Now, I know what you're probably thinking, and I do understand those opinions. Yes, GW Pharmaceuticals just launched its leading drug, Epidiolex, less than a month ago. And yes, this means sales could shoot higher right out of the gate as prescription data becomes available. But I'd rather play the role of skeptic here for a variety of reasons.
One turnoff is the cannabidiol-based drugs' annual cost of $32,500 to treat two rare forms of epilepsy – Dravet syndrome and Lennox-Gastaut syndrome. Although GW Pharmaceuticals asserts that this is in-line with competing epilepsy medications, and Epidiolex is unique in being the only approved treatment for Dravet syndrome, this isn't an easily overlooked cost for physicians, patients, or insurers. It's not uncommon for insurers to push back on newly listed, pricey drugs, and that could be the case with Epidiolex.
Second, even though there's little precedent to cannabis-like drugs making it to pharmacy shelves, what examples we do have aren't very encouraging. Recently, I blasted Insys Therapeutics (INSY) as a stock to avoid after it reported miserable quarterly operating results. In particular, Insys announced its intention to sell its troubled line of opioid-like products and instead rely on its pipeline and oral dronabinol solution known as Syndros (dronabinol is a synthetic form of tetrahydrocannabinol, the cannabinoid that gets a user "high"). The thing is, despite being unique, Syndros has been a complete dud, with just $2.61 million in registered net sales year-to-date. And please note, this was a drug that had forecasts of $200 million to $300 million in peak annual sales when Insys first launched it last year. The performance of Syndros suggests Epidiolex may run into similar issues out of the gate.

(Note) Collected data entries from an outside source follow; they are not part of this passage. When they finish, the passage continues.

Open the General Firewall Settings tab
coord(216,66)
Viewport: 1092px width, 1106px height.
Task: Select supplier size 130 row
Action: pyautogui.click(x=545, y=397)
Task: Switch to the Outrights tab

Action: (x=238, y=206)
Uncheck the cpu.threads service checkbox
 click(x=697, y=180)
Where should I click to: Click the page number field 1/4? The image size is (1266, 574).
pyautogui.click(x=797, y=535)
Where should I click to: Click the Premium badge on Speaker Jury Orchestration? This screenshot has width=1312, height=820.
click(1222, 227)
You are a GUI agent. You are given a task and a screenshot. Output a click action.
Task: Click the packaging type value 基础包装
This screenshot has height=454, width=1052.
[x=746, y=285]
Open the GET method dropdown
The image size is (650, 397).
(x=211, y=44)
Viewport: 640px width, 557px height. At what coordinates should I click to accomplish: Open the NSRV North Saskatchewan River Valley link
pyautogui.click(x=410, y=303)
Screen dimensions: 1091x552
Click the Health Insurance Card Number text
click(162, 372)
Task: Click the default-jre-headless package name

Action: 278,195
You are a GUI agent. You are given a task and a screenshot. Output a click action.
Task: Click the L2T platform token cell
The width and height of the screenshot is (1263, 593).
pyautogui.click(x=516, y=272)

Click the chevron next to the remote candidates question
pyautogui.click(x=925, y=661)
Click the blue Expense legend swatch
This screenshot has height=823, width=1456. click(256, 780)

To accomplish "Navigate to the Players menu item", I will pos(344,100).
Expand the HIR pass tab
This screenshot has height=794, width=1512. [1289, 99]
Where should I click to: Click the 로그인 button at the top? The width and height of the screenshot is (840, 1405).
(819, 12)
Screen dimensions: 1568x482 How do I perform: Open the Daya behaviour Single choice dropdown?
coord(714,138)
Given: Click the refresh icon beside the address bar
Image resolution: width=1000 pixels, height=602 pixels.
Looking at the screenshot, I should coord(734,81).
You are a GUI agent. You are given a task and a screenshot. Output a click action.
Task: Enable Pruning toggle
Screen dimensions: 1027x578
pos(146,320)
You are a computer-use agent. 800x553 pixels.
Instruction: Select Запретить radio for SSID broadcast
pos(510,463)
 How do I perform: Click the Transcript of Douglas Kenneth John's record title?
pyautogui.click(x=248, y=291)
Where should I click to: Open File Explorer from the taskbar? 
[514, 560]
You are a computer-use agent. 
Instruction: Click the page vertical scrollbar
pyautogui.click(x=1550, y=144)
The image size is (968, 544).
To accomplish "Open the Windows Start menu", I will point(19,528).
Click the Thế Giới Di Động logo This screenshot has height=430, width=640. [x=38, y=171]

Lastly, there's potential competition looming from Zogenix. In pivotal-stage trials, ZX008 handily met its primary endpoint in treating Dravet syndrome patients. In short, GW Pharmaceuticals' competitive advantage could prove short-lived. It's a stock to avoid for now.
A third stock I'd strongly suggest investors keep their distance from in December is MedMen Enterprises (MMNFF 17.07%), an upscale retailer and grower of cannabis. The company currently operates 14 stores in three U.S. states, which goes along with five cultivation facilities.
The bull thesis here is pretty simple to understand: MedMen is attempting to normalize the cannabis-buying experience in what could become the largest pot market in the world. With sales per square foot that actually top those of Apple stores, and the recently announced $682 million deal to buy PharmaCann, thus doubling its presence to 12 states, adding 18 retail licenses, and eight cultivation facilities, there's a lot for investors to seemingly be excited about.
However, I'm not very excited about a high-end retail operation that'll need to spend an exorbitant amount of money to open new stores and construct production facilities in order to vertically control its supply. Over the long run, if recreational weed were legalized throughout the U.S., it would be a cost that fundamentally focused investors might be able to stomach. But right now it's not.
According to the company's full-year report, it generated $13.1 million in gross profit after cost of goods sold, but logged $110.4 million in total expenses, leading to a $96.6 million net loss. General and administrative expenses catapulted to $96.2 million, up from $14.1 million in fiscal 2017. With MedMen aiming for around 50 stores by 2020 (even before announcing the PharmaCann deal), and now having to absorb the costs of its pricey PharmaCann buyout, it's unlikely that it'll produce a profit anytime soon. I simply see no sense in holding a $1.6 billion company that'll probably lose more than $100 million on an operating basis in each of the next two years.